# Basic MNIST Example with Optional FP8 #

This example uses MNIST training to demonstrate the Transformer Engine usage. The Transformer Engine is built on top of [Flax](https://github.com/google/flax), a neural network library and ecosystem for JAX. Thus, the Transformer Engine is free to interoperate with other Flax modules. The basic Flax usage can be referred to [Flax Basics](https://flax.readthedocs.io/en/latest/guides/flax_basics.html).

1. Setup dataset: The first step is to prepare the dataset. This is done by using the `tfds` library to download the MNIST dataset and perform image preprocessing. The `get_datasets` routine is used for this purpose.

2. Define model: The `Net` class is a small CNN model for image classification. It has an option to switch between using `nn.Dense` provided by Flax and `te.DenseGeneral` provided by the Transformer Engine. This allows for easy comparison between the two libraries.

3. Build training loop: The `train_and_evaluate` is the main routine to initialize the model and start training and evaluating. For FP8 training, the key is `te.fp8_autocast` context manager. If fp8_autocast is enabled, it will cast all `te.DenseGeneral` to FP8 precision.
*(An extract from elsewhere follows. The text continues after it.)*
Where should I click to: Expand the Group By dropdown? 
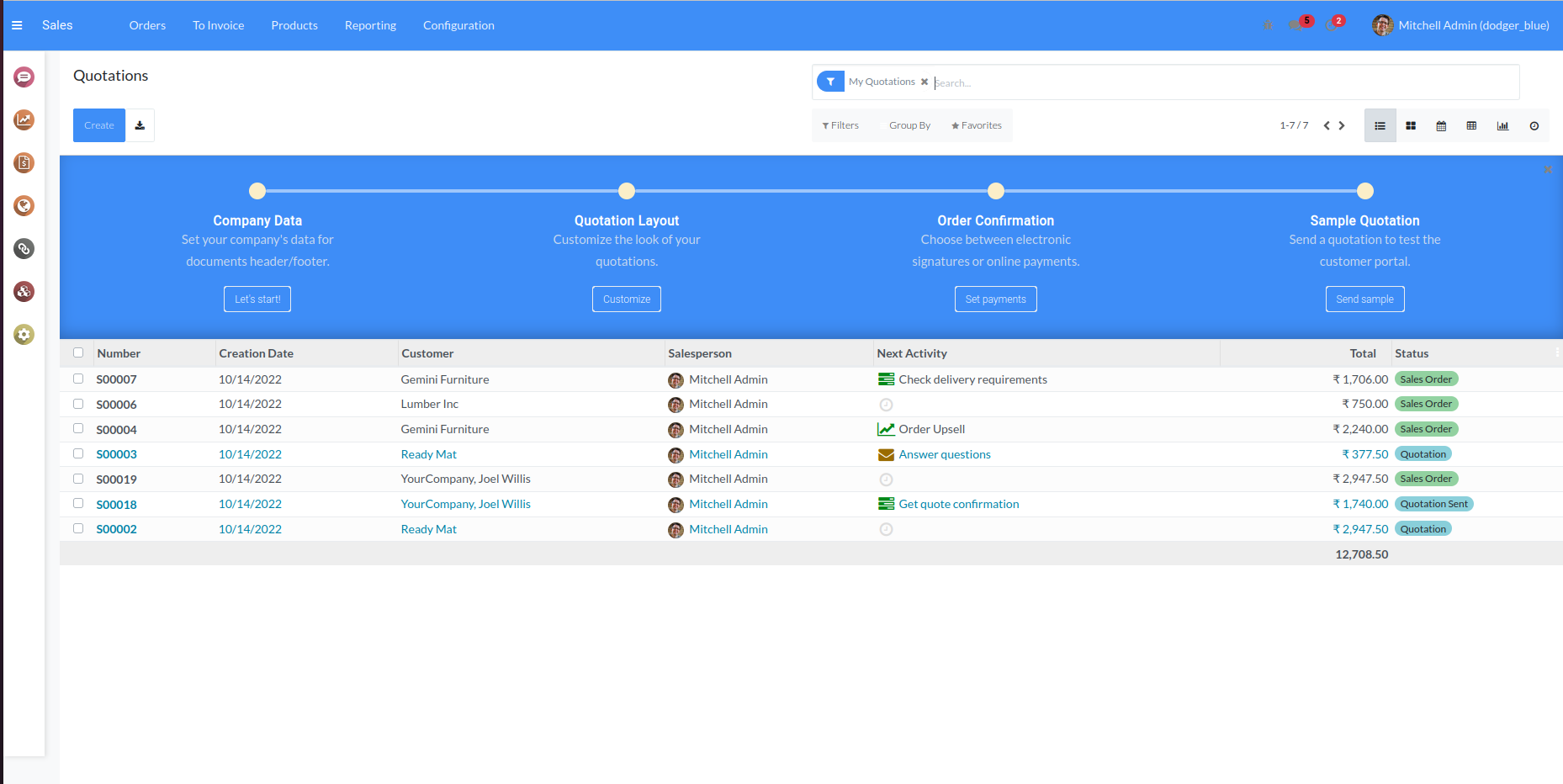click(909, 125)
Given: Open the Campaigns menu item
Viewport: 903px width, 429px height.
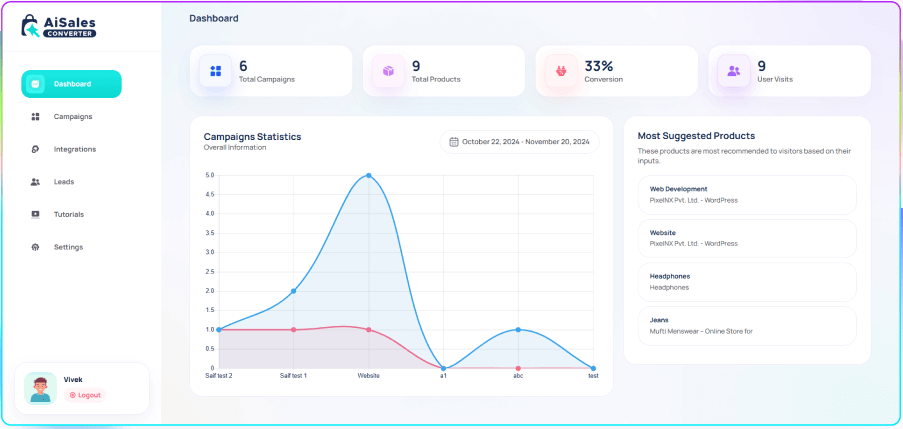Looking at the screenshot, I should click(72, 117).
The `var_collect` is a collection including needed information for model training, such as parameters and FP8 metadata, which is necessary for correct casting of BF16 tensors into FP8 tensors at runtime. If fp8_autocast is turned on and print var_collect, you will see FP8 metadata inside, such as `fp8_meta_collection` section. The training and evaluating with FP8 have to be done under  fp8_autocast. If not, then fp8_autocast will deconstruct the FP8 metadata, and the model will fall back to higher floating point precision, such as BF16 in this example. To check if FP8 is enabled, use the `check_fp8` routine. If model initialization with FP8 works fine, the string returned by jax.make_jaxpr should include the `Float8` keyword.
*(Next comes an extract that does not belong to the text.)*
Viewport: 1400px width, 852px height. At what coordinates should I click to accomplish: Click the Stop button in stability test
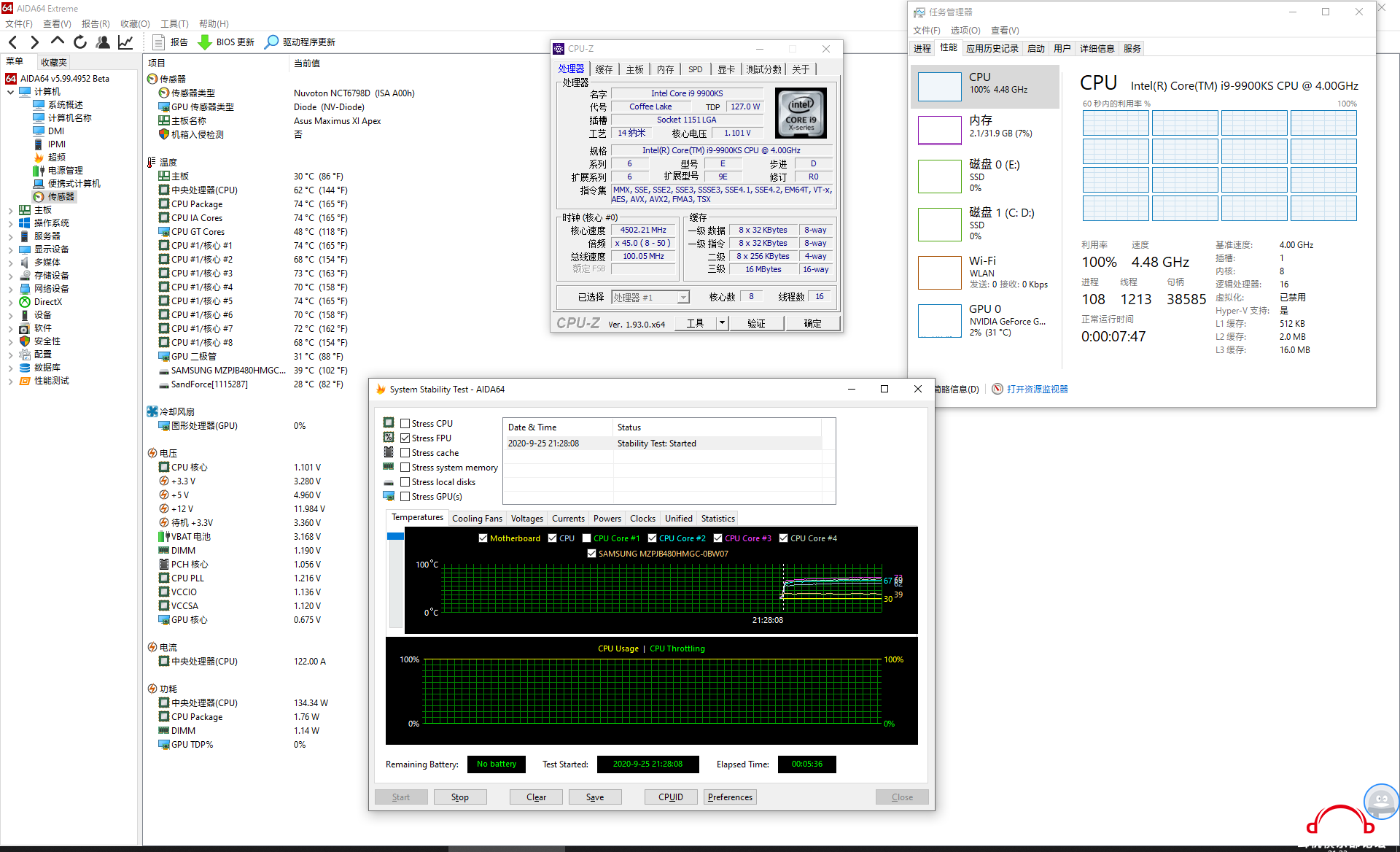click(x=459, y=797)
4. Training process: In `apply_model`, the main difference between normal Flax usage and this example is, with FP8 training, the FP8 metadata has to be filled into the gradient function `grad_fn`. Otherwise, the Transformer Engine doesn't know how to cast the BF16 tensor into FP8 tensor at runtime correctly. The FP8 metadata doesn't belong in model parameters (`state.params`), so we need to manually combine the metadata and latest model parameters into var_collect as a frozen dictionary and fill it to the gradient function. After getting loss and gradient, we also need to call `te.update_fp8_metas` to update FP8 metadata in the `update_model` routine. The number of training steps to update FP8 metadata can be customized. In this example, it is updated every step.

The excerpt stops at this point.